Excerpted records:
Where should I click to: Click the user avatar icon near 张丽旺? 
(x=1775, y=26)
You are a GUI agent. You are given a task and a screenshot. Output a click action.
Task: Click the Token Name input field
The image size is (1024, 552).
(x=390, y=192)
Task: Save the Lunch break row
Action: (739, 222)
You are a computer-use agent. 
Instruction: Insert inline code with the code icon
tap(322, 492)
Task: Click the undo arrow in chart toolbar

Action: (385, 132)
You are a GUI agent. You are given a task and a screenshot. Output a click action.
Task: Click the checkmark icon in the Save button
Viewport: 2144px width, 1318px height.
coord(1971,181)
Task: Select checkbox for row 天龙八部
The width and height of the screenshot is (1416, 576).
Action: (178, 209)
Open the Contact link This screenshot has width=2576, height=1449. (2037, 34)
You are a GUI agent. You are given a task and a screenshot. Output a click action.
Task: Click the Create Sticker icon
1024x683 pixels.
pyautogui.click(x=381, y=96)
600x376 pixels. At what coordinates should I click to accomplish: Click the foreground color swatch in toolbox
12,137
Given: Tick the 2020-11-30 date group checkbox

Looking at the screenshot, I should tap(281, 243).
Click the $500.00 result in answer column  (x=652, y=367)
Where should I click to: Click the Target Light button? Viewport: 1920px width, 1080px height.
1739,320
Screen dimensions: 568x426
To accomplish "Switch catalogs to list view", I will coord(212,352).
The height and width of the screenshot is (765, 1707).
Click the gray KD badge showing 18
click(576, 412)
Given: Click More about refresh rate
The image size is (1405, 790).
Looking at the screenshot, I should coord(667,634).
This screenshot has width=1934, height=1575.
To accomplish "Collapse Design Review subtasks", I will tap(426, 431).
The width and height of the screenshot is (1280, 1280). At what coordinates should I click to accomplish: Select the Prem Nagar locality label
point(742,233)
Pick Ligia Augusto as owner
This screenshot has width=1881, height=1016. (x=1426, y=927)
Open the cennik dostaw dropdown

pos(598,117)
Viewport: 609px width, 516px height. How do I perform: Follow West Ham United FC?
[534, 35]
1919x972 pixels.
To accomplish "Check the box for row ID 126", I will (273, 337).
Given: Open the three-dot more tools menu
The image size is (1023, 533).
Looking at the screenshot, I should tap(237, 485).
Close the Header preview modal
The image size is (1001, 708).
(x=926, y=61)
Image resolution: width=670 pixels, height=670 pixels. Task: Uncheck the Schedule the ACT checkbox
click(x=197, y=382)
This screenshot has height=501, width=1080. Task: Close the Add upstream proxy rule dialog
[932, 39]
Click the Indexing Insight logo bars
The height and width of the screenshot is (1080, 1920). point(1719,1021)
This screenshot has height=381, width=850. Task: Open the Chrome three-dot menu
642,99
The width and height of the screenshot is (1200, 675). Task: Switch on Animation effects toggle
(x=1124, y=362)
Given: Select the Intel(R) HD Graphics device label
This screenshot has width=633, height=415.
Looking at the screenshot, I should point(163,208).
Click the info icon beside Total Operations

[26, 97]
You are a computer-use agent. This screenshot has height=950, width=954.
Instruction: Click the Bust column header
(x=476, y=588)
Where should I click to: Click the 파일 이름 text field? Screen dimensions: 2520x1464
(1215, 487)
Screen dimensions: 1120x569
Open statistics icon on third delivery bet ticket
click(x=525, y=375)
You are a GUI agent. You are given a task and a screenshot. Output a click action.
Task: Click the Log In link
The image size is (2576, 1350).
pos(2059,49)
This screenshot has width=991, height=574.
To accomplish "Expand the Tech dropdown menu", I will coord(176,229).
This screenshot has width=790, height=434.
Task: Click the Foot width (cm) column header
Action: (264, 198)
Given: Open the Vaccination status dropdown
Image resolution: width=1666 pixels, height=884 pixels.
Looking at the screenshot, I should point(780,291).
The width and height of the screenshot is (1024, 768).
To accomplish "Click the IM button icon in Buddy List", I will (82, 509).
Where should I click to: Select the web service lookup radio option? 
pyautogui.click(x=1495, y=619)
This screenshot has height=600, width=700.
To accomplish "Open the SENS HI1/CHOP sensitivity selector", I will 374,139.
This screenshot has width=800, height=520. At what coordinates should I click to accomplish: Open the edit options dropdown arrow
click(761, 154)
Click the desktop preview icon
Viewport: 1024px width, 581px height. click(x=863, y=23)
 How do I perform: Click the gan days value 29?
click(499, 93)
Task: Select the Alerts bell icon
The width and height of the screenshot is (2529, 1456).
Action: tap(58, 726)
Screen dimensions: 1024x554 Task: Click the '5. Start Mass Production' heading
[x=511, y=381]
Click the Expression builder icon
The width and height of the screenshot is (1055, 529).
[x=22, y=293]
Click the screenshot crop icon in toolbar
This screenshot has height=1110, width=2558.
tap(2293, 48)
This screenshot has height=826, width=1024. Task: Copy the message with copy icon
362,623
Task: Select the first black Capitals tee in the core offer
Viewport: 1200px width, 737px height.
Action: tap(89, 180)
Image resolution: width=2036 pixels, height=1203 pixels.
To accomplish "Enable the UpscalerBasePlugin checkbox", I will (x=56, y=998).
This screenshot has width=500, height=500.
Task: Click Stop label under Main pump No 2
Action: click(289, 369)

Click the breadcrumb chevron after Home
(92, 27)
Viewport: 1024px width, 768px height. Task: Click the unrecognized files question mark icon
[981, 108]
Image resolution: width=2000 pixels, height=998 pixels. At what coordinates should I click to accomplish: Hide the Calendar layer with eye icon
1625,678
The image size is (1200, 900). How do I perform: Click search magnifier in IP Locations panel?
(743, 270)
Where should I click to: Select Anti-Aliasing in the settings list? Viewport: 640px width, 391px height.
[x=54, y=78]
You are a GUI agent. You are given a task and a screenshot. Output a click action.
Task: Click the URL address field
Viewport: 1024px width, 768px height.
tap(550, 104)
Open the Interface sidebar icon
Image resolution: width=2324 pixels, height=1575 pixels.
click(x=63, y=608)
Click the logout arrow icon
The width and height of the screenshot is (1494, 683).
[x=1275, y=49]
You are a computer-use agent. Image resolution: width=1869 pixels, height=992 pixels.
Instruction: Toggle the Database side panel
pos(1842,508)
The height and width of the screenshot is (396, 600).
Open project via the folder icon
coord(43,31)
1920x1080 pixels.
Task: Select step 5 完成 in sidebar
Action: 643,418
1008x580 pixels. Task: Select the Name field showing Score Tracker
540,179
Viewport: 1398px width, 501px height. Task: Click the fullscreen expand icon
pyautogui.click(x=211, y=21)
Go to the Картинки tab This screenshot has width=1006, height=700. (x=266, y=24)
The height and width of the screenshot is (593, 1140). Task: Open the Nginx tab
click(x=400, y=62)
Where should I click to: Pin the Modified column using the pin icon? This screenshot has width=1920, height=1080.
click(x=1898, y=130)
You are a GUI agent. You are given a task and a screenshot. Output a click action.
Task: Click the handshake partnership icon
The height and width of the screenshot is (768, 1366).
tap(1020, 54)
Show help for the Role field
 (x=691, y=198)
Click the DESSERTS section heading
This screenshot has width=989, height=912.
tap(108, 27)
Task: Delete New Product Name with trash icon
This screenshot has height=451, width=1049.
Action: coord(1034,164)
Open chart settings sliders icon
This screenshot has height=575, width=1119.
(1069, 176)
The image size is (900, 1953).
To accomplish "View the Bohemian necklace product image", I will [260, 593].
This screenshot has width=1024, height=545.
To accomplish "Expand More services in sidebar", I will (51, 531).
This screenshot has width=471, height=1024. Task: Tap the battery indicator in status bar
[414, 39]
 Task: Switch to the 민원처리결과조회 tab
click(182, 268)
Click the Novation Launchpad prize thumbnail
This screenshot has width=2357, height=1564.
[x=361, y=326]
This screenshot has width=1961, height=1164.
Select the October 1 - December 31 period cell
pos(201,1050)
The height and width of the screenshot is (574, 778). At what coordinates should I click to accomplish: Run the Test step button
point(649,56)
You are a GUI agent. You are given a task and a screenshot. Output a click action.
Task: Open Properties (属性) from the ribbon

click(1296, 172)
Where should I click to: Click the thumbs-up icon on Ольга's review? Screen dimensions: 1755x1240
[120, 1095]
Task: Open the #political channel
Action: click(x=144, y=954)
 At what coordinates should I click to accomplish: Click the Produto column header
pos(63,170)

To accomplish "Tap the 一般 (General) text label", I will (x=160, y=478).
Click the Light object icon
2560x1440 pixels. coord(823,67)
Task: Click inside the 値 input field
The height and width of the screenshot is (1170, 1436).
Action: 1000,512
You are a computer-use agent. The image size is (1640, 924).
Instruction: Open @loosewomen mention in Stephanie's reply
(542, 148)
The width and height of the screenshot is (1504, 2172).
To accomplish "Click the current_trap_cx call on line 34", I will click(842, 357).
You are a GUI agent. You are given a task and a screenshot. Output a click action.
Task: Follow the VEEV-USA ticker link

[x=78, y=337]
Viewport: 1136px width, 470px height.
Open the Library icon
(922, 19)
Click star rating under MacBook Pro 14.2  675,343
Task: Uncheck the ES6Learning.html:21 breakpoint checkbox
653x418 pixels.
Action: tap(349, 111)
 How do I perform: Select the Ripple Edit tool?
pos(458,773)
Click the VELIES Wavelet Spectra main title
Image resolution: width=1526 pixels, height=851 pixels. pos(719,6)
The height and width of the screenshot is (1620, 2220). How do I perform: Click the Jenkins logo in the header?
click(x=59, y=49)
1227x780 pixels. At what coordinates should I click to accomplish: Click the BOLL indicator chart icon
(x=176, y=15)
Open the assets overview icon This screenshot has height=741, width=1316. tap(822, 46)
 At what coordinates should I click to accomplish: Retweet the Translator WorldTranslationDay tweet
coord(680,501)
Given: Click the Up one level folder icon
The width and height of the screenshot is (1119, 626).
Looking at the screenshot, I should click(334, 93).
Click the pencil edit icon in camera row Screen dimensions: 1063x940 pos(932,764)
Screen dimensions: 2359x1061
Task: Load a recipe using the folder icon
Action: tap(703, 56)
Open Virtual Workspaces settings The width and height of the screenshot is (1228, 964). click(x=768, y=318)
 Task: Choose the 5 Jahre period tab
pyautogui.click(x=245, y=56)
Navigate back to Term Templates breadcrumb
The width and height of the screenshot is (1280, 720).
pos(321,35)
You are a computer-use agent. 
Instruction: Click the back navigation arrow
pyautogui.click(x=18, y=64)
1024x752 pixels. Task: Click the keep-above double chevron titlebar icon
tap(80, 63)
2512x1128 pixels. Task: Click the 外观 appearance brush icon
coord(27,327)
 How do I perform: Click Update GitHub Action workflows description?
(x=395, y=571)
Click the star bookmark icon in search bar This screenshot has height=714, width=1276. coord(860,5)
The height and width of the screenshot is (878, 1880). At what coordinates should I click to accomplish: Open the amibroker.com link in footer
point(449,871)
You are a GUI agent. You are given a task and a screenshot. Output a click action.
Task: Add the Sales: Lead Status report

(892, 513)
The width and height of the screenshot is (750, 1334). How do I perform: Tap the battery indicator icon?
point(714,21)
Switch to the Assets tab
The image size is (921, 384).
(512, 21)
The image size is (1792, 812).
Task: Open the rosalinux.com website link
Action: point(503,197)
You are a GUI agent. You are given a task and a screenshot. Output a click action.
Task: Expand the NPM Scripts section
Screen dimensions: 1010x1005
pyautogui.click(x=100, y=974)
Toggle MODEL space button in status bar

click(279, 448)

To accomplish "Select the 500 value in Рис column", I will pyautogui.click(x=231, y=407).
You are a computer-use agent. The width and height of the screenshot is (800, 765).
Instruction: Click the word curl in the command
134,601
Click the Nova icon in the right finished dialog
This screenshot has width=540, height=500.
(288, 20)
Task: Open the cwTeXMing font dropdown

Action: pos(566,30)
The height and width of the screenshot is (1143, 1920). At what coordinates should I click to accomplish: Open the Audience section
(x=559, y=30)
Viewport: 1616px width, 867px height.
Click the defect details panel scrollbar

The problem:
Swap "GUI agent" for "screen agent" in the lines between the start of the records and the line holding "coord(1971,181)", inclusive, and give back only those lines with nothing else changed.

Written reply:
Where should I click to: Click the user avatar icon near 张丽旺? 
(x=1775, y=26)
You are a screen agent. You are given a task and a screenshot. Output a click action.
Task: Click the Token Name input field
The image size is (1024, 552).
(x=390, y=192)
Task: Save the Lunch break row
Action: (739, 222)
You are a computer-use agent. 
Instruction: Insert inline code with the code icon
tap(322, 492)
Task: Click the undo arrow in chart toolbar

Action: (385, 132)
You are a screen agent. You are given a task and a screenshot. Output a click action.
Task: Click the checkmark icon in the Save button
Viewport: 2144px width, 1318px height.
coord(1971,181)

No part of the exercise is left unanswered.